THE RECORDS:
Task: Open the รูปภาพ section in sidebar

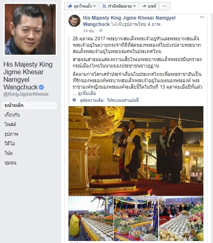Action: [11, 134]
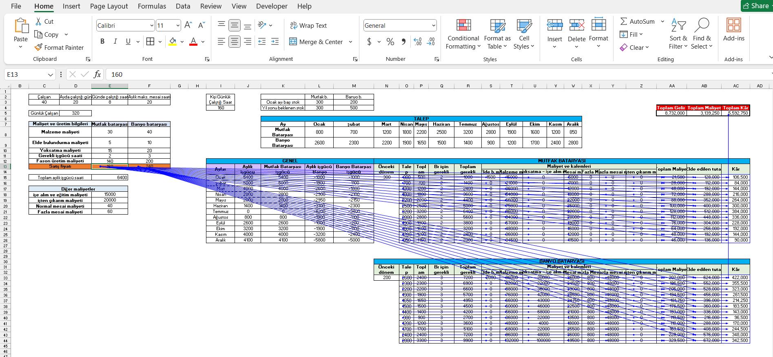The image size is (773, 357).
Task: Expand the number format General dropdown
Action: tap(433, 26)
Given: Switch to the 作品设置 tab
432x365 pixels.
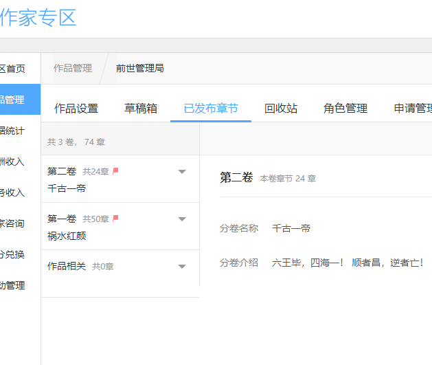Looking at the screenshot, I should tap(76, 109).
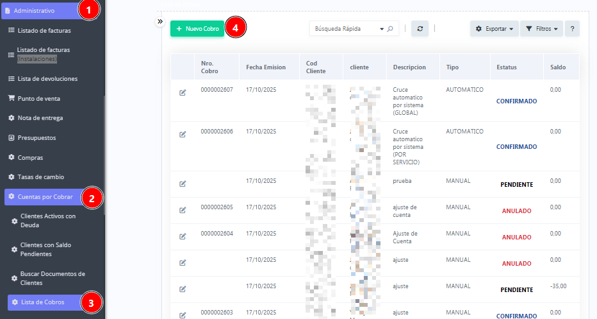The width and height of the screenshot is (597, 319).
Task: Click edit icon for cobro 0000002605
Action: tap(183, 210)
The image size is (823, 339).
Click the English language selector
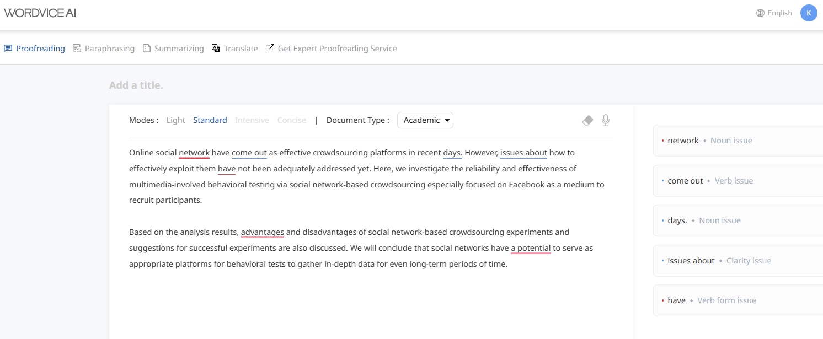click(780, 13)
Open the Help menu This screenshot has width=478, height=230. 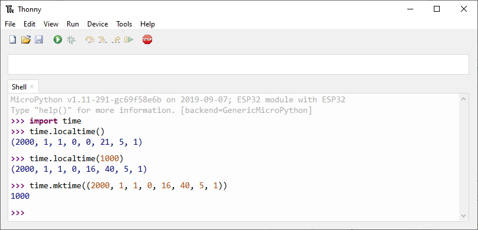147,24
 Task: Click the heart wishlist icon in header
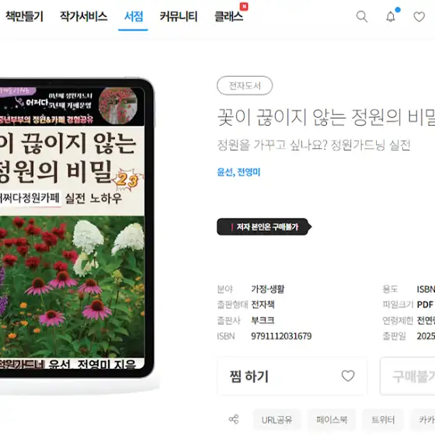(419, 16)
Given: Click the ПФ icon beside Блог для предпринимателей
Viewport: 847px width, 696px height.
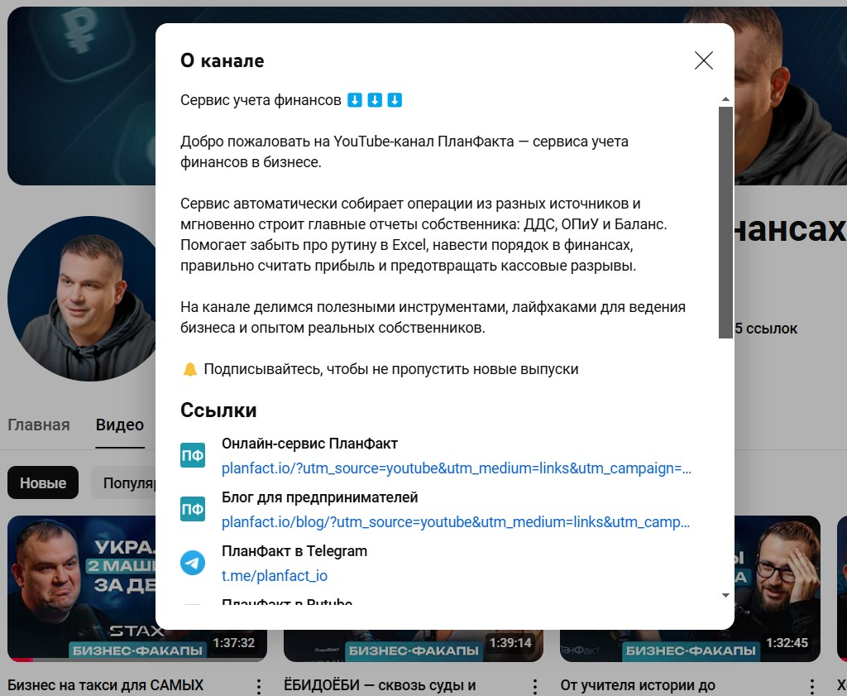Looking at the screenshot, I should (x=193, y=509).

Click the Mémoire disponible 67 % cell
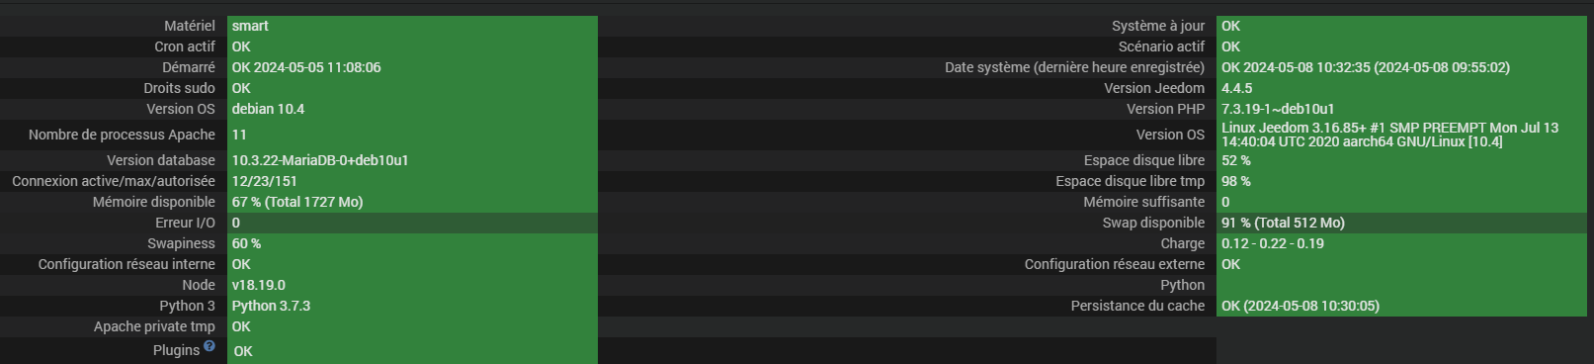(x=412, y=202)
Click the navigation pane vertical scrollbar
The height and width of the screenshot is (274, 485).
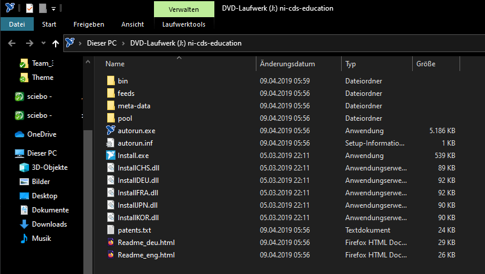pos(88,178)
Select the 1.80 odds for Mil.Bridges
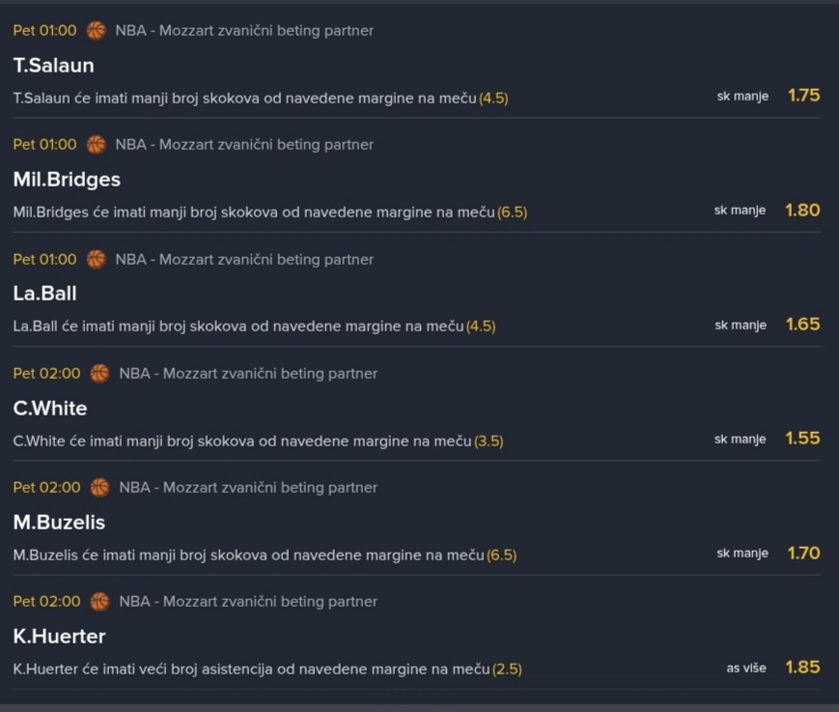 pyautogui.click(x=802, y=210)
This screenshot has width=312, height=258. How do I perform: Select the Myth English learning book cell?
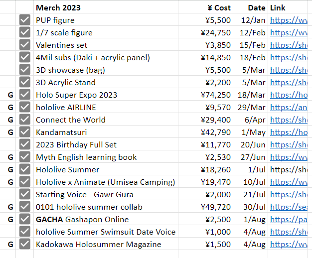tap(86, 157)
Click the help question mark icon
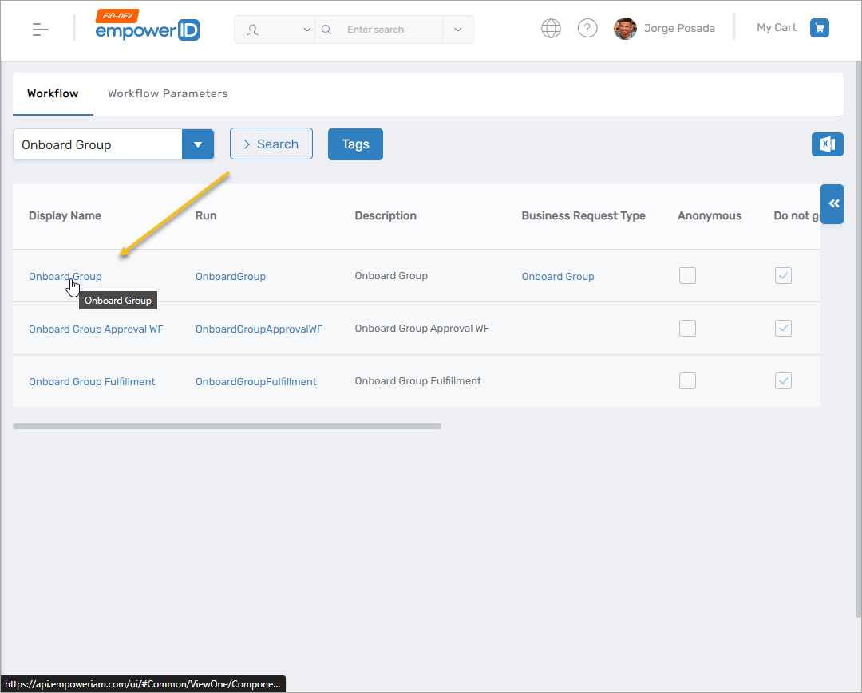 pyautogui.click(x=587, y=27)
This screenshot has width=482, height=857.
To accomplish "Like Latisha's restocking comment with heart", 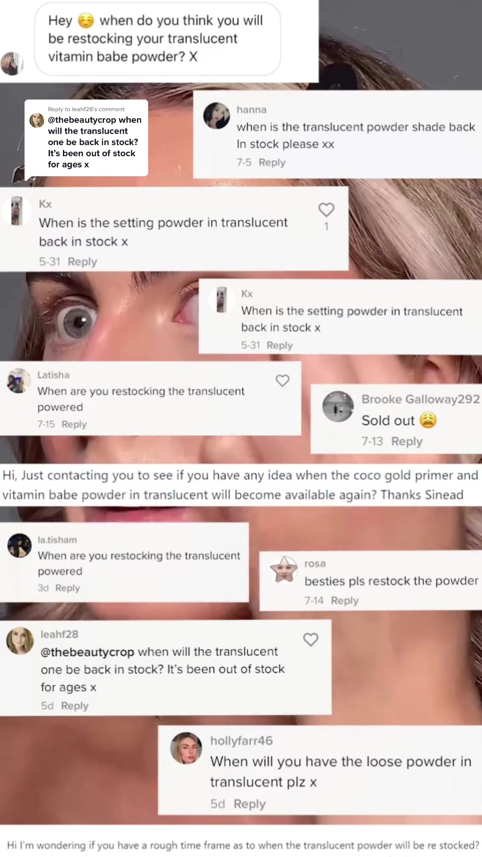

ABOUT THIS EXERCISE:
Lines in the data that hold "Given" must be located and copied.

YOUR RESPONSE:
Given: Switch to the 作品设置 tab
Given: Click the ПФ icon beside Блог для предпринимателей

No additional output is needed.